What information do I need to enter? 

For individuals:

We'll ask that you enter your name, address, and a Tax ID Number Type such as a Social Security Number.

For businesses:

We'll ask that you enter your name, address, and an Employer Identification Number.


I'm seeing an error message– what's happening?

1099-K error message

It helps to keep in mind that these fields needs to match exactly how it is at the IRS. 

When you enter the tax entity's EIN/SSN, the individual or business name for that number must exactly match what's on file with the IRS. 

Here are some common reasons for getting this error: 

  • If there's an abbreviation or punctuation where it shouldn't be, that could trigger an issue.
    • For example, if the IRS has your company on file as "Bluthe Real Estate, LLC" but you enter "Bluthe Real Estate LLC," that might trigger an error. 
  • If your mailing address doesn't match what the US Postal Service uses for your entity, then it may fail.

I'm a property manager for multiple clients with properties– can I enter multiple EINs and business names?

Each bank account you accept payments to within Cozy can have a dedicated and separate Tax ID number.

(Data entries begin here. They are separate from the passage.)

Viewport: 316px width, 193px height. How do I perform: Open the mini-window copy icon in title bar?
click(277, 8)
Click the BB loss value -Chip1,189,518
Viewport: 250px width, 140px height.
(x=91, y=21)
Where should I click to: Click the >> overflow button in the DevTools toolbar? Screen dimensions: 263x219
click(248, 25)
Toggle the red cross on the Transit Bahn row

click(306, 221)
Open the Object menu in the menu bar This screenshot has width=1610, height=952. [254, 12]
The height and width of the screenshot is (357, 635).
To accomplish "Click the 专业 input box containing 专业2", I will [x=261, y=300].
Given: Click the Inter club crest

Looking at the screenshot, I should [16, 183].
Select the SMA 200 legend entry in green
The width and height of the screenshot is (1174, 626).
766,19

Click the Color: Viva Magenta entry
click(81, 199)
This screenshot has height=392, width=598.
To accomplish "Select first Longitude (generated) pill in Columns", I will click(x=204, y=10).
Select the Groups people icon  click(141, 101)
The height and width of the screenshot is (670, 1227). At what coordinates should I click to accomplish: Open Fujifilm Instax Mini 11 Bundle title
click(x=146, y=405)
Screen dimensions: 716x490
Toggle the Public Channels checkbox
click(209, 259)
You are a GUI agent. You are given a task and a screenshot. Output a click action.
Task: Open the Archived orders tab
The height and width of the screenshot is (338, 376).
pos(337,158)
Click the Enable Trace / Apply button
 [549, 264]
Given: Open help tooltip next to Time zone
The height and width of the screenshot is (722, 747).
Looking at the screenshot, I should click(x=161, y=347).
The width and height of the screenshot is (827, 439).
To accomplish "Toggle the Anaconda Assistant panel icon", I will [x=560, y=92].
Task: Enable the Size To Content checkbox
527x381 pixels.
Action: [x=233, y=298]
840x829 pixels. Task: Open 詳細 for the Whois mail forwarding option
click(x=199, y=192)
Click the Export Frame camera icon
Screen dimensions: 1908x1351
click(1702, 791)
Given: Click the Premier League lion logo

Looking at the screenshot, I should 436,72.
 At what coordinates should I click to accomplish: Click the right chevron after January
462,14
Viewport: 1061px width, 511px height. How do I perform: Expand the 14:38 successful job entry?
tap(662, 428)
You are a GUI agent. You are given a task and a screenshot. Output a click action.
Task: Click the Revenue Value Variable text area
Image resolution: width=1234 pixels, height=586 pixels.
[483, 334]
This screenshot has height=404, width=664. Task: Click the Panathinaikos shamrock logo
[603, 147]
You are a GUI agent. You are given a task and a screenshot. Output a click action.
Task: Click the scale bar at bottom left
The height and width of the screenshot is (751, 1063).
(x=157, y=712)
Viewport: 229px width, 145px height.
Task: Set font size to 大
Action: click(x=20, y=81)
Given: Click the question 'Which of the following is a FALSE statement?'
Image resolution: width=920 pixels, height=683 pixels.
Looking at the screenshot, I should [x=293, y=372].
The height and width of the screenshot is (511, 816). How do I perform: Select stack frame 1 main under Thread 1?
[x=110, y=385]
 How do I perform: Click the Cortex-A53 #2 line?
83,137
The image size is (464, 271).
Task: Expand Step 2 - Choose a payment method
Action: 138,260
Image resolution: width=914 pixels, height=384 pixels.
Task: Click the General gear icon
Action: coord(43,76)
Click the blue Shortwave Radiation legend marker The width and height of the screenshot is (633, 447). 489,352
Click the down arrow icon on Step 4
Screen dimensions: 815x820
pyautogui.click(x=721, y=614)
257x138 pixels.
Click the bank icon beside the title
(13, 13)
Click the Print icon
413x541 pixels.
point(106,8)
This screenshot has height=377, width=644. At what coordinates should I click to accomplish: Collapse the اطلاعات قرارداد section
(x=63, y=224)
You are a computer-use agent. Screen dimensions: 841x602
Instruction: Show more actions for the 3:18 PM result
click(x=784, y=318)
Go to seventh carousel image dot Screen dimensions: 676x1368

If you're receiving rent to multiple bank accounts, you should be able to enter each relevant entity's information.

For any one bank account that received payments for more than one entity, the payments can not be separated at our level. Instead, you'd need to assign just one entity to that bank account. If it does qualify for a 1099-K, then the entity you linked will become a "nominee" for the other relevant entities.

From there, you (or the entity you used if not yourself) can then file their own 1099s to disburse (or break out) the amounts to the appropriate entities. We recommend talking to a tax professional about that when the time comes – it's not super difficult, just adds an extra step. This IRS link explains that process a bit: IRS 1099-K Resources


We manage for multiple clients but only one might meet the 1099-K requirements (collect over 200 payments and $20,000 in a calendar year). Why am I required to fill out this tax information for everyone?

This is something we can't bypass. While it is not a regulation or law change, it's a choice our accounting team made to further prevent mistakes before they happen, and completely ensure accuracy and such come tax season.


We're a property management company and the rents we receive are not income to us but to the owners of the properties. I feel uncomfortable asking and entering their Social Security numbers.

Entering the required information for every active bank account (regardless of if you expect it to qualify) is not something we can not bypass– sorry about this.

If you're able to get the information for each entity, they would not need to be re-verified in the future. The information is also not and will not ever be used or accessed for any other purpose, and is completely encrypted. If any given entity never qualifies, their information will never be accessed.


I still need to add a tax entity for one or more of my bank accounts. Will my payments go through this month? 

Yes, this month's payments will most likely go through. We send you several email warnings about 1099-K issues before your payments stop processing. That said, we recommend you add your tax entity details ASAP to avoid any payment delays.